ES: Oh, das ist schwer zu sagen. Kommt drauf an, ob wir vorher beim Catering zugeschlagen haben oder ob der Vorabend noch nachwirkt. Mehr als ein leichter ‚Buzz‘ darf es nicht sein, denn wenn’s zuviel wird, passieren doch Fehler. Außerdem ruiniert der Alkohol ein wenig den Adrenalinkick – und den brauchen und wollen wir wie Luft zum Atmen – zum Herumspringen, Klettern und was noch so alles dazugehört.
Verletzt ihr euch manchmal bei all eurer Herumturnerei auf der Bühne?
ES: Oh ja. Zuletzt hat sich Chris eine wilde Verletzung zugezogen, als er auf einen Verstärker gesprungen ist. Rou hat aber gerade dagegen getreten, deswegen hat sich das Ding bewegt und Chris hat das Gleichgewicht verloren. Er ist mit vollem Gewicht auf den Rücken gefallen, aber der hat’s unbeschadet überstanden. Dafür hatte er am nächsten Tag eine riesige Quetschung am Bein, sein Schienbein war komplett blau. Keine Ahnung wie er das gemacht hat, aber es sah tagelang aus, als ob das Ding irgendwann abfallen würde.

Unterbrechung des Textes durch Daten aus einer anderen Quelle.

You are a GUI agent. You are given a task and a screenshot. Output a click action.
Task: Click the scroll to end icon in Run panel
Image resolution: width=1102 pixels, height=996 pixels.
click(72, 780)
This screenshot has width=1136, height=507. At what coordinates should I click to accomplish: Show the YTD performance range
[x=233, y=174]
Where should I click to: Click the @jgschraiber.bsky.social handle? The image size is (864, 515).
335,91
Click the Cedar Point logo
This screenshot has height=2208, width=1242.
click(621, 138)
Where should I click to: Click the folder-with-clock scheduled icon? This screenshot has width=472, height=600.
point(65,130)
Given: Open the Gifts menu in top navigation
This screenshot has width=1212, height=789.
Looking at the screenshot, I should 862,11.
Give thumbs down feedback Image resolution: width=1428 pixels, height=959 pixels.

Seid ihr schon Experten in Erster Hilfe?
ES: Nein, obwohl es wirklich besser wäre. Auch unsere Crew ist nicht wirklich erfahren in der Hinsicht. Es passiert, dass die anderen ihre Gitarren herumschwingen und mich (Sänger Rou Anm.) treffen. Einmal hab ich eine ins Gesicht bekommen und mir lief das Blut nur so herunter. Ich wusste, dass Kopfwunden besonders stark bluten, also habe ich unserem Bühnentechniker gesagt, dass ich wahrscheinlich okay bin. Er hat dann sein Shirt ausgezogen, mir um den Kopf gewickelt und mich zurück auf die Bühne gestoßen. Man merkt, was ich alles für diese Band tue (lacht).
Das sind ganz schön viele Verletzungen. Sollte man auf euren Konzerten eine Art Respektabstand zur Bühne lassen?
ES: Wir würden nie absichtlich etwas tun, dass die Zuschauer in Gefahr bringt. Aber in der Hitze des Gefechts kann schon mal etwas passieren. Es gab zwei gebrochene Nasen. Das erste Mal war ein Unfall beim Stagediving. Rou ist wie Superman mit Händen und Kopf nach vorne mitten in die Menge gehüpft und hat ein Mädchen erwischt. Ein anderes Mal hat sich das Mikro verselbstständigt, als einer von uns auf das Kabel gestiegen ist. Und mitten in der ersten Reihe stand dieses kleine Mädchen mit großen Augen, höchstens 16 Jahre alt. Es hat sie schlimm getroffen und von einer Sekunde auf die andere war überall Blut. Das sind natürlich absolute Ausnahmen unter hunderten Konzerten. Es ist also gar kein Problem, in der ersten Reihe zu stehen. Macht ja doch am meisten Spaß dort.